Iraqi Shia leaders say they will not allow Washington to interfere in Iraq's internal affairs by meddling in the effort to bar candidates with Baath ties. This endangerss military, political and economic ties with the United States, which are critical to US plans to counter Iran's influence.
The Shia leaders, who are accused of having strong ties with Persian Iran, are also risking losing Arab backing which is essential for their re- integration into the Arab Sunni dominated region. Last week Egyptian Foreign Minister Ahmed Abul-Gheit and Arab League Secretary- General Amr Moussa praised the decision to lift the ban. Arabs will be disappointed if the ban is reinstated and Iraqi Sunnis made to feel marginalised.
Even worse, the simmering dispute which threatens to drag Iraq into civil war will undermine Iraq's reemerging oil industry. In recent weeks Iraq has signed several contracts with foreign companies to invest in developing Iraq's oil fields, sitting on the world's second largest reserves. But if the bickering continues and further inflames the political landscape, it is uncertain that the foreign firms will venture to start operations, however lucrative the deals are, depriving Iraq of revenues badly needed for reconstruction.

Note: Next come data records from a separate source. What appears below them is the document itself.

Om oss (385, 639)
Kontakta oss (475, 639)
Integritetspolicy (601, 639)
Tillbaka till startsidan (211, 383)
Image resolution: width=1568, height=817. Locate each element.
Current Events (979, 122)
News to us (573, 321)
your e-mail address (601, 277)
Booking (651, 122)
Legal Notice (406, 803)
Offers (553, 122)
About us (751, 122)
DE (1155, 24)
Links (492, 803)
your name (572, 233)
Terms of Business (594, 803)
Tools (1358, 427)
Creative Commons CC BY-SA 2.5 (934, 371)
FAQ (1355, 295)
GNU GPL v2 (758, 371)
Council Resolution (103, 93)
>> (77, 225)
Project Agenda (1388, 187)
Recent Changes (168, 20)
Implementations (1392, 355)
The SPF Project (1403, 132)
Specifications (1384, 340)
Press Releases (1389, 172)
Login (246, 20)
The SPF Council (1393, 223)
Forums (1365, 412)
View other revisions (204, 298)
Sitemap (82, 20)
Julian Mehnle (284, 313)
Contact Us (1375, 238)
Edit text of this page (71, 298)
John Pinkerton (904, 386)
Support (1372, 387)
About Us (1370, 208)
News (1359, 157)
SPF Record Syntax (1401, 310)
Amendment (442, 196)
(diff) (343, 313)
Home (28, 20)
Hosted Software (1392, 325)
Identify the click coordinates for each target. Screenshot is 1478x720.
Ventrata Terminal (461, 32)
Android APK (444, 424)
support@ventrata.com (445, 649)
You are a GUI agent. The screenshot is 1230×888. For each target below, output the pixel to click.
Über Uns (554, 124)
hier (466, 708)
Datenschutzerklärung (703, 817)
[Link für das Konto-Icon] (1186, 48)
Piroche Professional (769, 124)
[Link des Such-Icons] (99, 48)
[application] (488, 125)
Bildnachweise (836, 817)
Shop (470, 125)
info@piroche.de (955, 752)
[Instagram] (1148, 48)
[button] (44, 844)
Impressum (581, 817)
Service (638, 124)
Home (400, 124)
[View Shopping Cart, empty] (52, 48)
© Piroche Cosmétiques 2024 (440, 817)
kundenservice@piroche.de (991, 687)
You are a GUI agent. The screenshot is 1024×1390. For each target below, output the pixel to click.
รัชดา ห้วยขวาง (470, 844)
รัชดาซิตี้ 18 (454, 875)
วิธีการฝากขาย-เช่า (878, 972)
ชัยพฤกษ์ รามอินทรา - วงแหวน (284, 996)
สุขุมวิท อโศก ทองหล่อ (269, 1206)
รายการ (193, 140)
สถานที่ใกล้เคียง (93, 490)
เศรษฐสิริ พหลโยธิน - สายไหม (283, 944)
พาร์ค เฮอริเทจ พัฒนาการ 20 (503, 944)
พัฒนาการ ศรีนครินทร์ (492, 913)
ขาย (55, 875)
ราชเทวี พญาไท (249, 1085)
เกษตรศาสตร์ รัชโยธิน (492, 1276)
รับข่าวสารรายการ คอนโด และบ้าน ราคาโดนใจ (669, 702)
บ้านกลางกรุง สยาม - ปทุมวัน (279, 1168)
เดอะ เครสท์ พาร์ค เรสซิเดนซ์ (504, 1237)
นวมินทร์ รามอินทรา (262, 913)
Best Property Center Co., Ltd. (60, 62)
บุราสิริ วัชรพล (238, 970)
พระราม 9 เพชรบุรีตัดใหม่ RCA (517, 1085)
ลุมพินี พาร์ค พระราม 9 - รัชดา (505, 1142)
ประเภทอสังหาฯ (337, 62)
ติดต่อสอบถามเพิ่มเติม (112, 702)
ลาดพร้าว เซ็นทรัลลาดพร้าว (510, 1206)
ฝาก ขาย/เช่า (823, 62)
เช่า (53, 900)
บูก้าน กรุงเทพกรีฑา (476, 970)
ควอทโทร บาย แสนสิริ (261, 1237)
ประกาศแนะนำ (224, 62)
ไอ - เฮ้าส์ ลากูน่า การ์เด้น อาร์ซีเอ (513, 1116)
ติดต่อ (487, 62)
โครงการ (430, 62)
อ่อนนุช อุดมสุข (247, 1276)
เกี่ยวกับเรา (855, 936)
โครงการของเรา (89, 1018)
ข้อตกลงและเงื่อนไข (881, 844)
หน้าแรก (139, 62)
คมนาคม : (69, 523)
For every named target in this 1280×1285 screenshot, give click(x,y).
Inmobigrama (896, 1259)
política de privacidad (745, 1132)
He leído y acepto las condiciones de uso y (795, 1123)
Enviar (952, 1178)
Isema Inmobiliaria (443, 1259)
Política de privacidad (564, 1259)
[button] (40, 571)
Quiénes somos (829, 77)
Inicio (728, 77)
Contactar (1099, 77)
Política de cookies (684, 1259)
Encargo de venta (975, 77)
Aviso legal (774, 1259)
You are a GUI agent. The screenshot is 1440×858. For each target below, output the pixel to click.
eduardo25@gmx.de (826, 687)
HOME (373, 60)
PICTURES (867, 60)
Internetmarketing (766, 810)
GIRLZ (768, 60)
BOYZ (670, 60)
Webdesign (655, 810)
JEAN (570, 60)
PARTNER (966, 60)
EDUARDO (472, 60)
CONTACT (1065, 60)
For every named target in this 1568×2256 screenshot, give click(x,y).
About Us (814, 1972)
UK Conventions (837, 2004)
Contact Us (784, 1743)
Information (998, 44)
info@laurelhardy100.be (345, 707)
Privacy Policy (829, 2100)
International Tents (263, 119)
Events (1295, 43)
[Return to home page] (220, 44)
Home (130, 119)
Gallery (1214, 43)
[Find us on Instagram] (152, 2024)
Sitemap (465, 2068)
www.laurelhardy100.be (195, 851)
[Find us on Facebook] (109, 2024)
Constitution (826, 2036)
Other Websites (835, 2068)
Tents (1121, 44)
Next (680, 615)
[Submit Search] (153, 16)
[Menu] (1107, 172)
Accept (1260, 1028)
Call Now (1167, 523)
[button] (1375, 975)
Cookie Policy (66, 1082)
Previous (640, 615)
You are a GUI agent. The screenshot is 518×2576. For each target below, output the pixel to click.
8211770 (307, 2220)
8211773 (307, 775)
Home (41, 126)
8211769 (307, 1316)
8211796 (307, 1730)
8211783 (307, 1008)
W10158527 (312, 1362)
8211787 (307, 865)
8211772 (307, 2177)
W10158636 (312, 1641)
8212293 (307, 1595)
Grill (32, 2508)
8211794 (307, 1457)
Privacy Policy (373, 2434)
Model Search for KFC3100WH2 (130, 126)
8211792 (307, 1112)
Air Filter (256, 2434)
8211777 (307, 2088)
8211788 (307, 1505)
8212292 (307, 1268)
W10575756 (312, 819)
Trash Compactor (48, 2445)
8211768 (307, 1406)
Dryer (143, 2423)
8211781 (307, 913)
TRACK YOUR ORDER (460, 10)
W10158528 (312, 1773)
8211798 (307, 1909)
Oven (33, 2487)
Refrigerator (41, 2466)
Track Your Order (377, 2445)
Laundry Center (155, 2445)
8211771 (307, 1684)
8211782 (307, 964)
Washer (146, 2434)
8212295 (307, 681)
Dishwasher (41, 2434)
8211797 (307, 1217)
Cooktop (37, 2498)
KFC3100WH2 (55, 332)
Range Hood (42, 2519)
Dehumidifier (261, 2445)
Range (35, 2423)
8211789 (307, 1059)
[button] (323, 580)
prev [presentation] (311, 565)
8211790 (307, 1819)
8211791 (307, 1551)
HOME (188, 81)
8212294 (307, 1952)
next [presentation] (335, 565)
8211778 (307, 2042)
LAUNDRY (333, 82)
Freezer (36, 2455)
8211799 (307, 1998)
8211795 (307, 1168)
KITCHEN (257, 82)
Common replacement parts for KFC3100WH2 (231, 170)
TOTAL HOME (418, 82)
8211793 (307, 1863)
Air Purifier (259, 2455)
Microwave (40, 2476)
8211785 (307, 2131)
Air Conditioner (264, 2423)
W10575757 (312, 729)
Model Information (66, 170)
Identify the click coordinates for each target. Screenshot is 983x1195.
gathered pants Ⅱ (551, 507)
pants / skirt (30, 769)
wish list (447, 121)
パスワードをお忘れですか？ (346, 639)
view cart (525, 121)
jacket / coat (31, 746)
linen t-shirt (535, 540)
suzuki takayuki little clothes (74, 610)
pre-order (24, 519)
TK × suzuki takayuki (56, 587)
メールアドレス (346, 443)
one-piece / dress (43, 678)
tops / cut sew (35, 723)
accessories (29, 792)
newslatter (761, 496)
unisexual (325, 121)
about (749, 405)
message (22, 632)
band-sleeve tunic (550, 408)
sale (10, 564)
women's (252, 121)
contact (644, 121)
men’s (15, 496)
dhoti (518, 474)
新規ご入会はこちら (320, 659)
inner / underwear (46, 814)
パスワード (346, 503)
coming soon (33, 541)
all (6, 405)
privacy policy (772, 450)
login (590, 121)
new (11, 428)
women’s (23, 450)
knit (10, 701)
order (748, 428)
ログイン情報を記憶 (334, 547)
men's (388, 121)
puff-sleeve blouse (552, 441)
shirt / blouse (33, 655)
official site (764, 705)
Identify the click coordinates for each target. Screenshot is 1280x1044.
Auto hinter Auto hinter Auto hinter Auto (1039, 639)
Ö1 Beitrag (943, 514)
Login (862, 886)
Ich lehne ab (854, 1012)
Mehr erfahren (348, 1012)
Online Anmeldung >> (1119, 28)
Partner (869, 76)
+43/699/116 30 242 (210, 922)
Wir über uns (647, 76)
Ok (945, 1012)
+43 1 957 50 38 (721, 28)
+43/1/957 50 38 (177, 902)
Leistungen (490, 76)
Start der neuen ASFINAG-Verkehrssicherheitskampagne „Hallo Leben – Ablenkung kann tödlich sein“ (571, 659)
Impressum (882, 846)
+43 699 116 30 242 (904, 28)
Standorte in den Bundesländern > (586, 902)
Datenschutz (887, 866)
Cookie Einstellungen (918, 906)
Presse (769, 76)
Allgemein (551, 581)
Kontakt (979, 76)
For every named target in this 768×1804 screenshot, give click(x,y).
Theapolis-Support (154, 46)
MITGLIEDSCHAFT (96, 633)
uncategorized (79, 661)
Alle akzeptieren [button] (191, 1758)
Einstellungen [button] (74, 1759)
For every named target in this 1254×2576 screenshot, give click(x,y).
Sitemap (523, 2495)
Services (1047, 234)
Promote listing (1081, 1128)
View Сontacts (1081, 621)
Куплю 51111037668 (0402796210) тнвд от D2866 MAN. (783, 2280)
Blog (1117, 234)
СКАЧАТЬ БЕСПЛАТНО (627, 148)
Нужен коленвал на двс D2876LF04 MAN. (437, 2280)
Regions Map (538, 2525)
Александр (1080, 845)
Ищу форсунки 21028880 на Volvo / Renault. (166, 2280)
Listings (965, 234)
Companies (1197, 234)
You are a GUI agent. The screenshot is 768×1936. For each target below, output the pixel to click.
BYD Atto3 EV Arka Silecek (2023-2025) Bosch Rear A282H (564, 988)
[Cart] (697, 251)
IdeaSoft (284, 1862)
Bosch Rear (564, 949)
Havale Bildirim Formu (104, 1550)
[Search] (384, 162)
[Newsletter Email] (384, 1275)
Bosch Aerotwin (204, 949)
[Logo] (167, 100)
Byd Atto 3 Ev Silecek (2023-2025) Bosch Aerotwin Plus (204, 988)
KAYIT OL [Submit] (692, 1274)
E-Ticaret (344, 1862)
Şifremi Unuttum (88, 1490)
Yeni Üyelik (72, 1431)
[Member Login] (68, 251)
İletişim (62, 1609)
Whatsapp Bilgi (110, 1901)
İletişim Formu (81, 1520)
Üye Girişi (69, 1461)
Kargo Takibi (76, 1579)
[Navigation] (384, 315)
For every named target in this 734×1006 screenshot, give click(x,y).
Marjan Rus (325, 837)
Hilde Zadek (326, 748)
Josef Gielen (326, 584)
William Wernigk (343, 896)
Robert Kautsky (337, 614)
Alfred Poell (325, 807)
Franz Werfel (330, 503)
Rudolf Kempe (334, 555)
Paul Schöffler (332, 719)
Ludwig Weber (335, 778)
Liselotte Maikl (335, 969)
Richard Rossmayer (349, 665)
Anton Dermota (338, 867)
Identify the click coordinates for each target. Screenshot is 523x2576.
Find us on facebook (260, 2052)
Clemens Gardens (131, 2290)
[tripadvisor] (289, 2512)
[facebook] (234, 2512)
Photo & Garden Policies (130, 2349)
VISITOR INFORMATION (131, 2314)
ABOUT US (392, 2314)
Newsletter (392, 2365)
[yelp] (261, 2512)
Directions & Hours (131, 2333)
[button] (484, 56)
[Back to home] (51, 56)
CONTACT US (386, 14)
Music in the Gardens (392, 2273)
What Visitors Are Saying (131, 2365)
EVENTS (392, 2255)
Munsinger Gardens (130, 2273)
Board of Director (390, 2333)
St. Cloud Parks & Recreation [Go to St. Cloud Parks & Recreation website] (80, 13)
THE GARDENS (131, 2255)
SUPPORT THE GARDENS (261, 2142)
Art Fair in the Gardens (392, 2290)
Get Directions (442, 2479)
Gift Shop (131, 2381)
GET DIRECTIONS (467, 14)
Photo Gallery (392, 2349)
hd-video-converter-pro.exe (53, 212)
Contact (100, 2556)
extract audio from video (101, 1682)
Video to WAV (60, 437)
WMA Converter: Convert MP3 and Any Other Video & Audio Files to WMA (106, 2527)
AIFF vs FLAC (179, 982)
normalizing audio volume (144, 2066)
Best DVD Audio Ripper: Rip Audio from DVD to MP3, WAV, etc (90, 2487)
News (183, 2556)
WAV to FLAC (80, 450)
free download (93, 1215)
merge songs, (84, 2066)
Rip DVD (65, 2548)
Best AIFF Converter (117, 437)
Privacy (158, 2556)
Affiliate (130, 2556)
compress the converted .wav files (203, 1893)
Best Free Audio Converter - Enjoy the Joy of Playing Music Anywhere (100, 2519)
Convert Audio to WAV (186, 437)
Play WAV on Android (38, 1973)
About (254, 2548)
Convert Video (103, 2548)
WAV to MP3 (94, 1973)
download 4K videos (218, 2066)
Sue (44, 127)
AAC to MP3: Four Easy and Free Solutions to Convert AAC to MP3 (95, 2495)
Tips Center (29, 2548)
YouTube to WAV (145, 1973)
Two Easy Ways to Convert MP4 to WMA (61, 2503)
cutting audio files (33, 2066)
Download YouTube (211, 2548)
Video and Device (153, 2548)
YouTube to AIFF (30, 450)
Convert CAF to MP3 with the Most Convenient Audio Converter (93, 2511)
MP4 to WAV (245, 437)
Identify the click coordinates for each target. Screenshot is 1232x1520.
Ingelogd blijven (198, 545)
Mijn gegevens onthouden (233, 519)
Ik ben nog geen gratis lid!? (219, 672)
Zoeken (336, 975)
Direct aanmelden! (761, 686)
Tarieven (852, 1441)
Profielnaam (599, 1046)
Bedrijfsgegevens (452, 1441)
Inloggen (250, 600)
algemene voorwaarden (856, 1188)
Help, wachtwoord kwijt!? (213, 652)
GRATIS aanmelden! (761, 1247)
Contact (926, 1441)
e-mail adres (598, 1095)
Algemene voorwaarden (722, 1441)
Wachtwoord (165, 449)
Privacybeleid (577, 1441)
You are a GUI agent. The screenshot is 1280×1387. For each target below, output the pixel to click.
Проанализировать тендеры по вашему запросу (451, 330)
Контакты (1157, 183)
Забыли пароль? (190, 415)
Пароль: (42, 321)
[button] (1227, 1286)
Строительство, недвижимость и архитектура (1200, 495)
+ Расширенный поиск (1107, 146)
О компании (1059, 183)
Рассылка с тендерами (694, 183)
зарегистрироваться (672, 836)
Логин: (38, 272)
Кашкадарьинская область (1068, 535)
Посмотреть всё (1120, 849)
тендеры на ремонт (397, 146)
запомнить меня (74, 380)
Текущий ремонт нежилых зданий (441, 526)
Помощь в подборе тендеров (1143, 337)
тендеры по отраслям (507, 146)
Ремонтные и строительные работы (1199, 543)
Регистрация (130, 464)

In the meantime, voter apathy and disillusionment are mounting. The ballot, delayed for months by the standoff, has become a contest not of ideas but for the advantage in the way the vote itself will be conducted and the parliamentary seats distributed.
For mainstream Iraqis, tired of many years of violence, lack of public services and corruption, the bickering is just a pretext by the election rivals on both sides of the sectarian divide to maintain power and maintain their grip on the government and nation's wealth.